> **WHAT YOU HAVE TO DO**:
What you output must match the entries exactly, apart from the pictures, which are left out.

SUPPLIED MATERIAL section start

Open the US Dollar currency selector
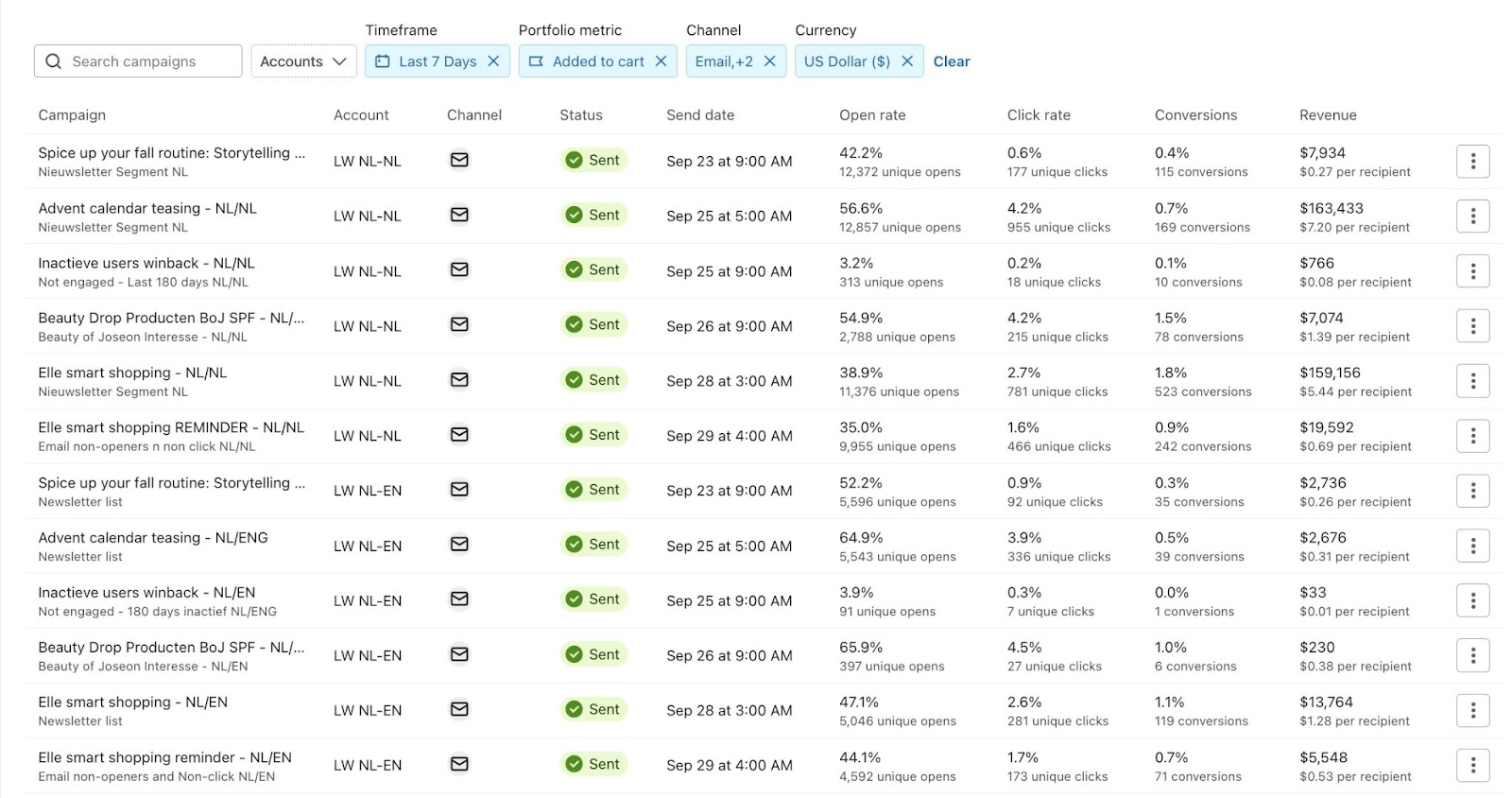Viewport: 1512px width, 798px height. (x=847, y=61)
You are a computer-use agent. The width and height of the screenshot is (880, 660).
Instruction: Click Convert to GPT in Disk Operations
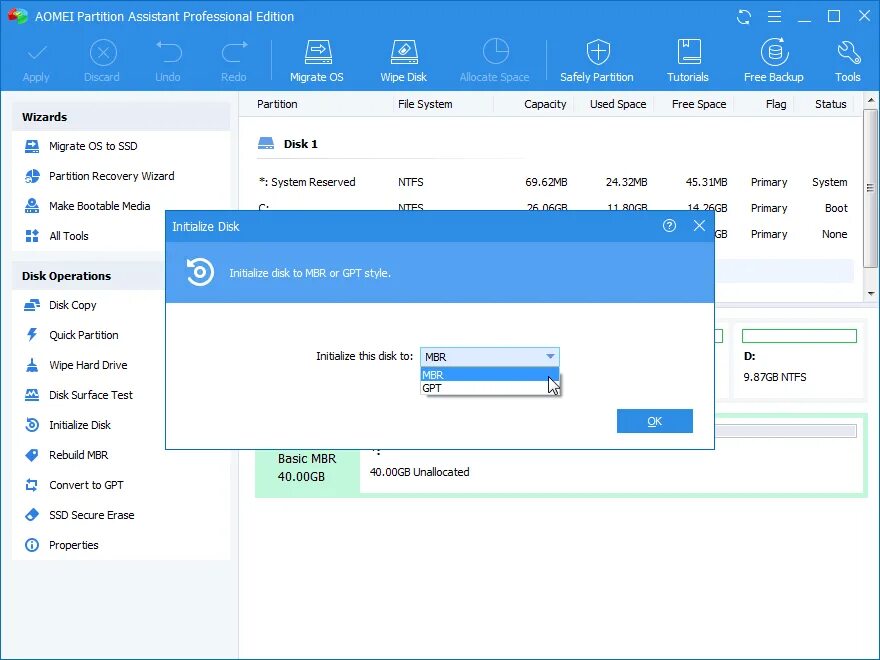point(86,485)
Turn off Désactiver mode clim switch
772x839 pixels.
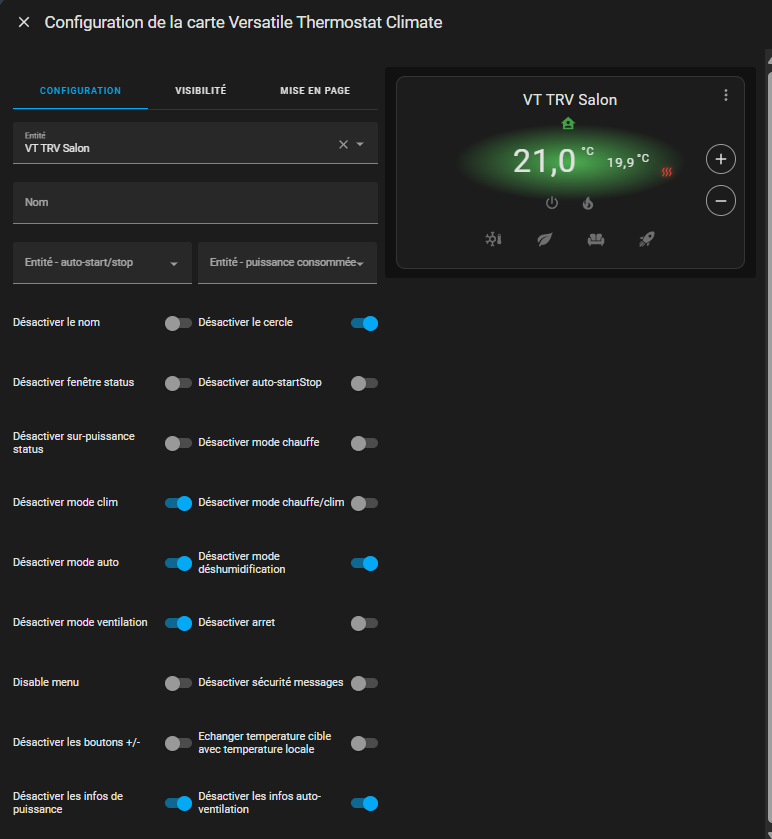pyautogui.click(x=178, y=503)
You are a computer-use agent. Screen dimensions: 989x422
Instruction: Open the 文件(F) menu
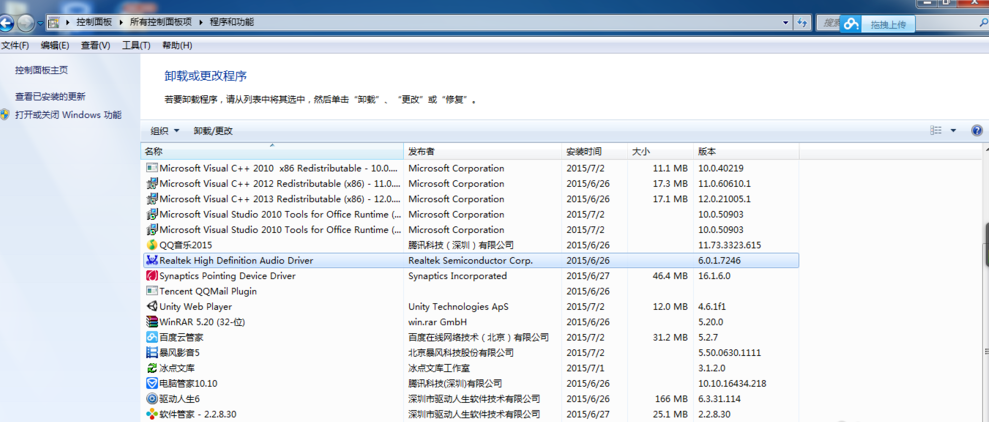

SUPPLIED MATERIAL section end

> **SOLUTION**:
Open the US Dollar currency selector
Viewport: 1512px width, 798px height. (x=847, y=61)
You are a computer-use agent. The width and height of the screenshot is (880, 660).
Instruction: Click Convert to GPT in Disk Operations
point(86,485)
Turn off Désactiver mode clim switch
772x839 pixels.
pyautogui.click(x=178, y=503)
You are a computer-use agent. Screen dimensions: 989x422
Instruction: Open the 文件(F) menu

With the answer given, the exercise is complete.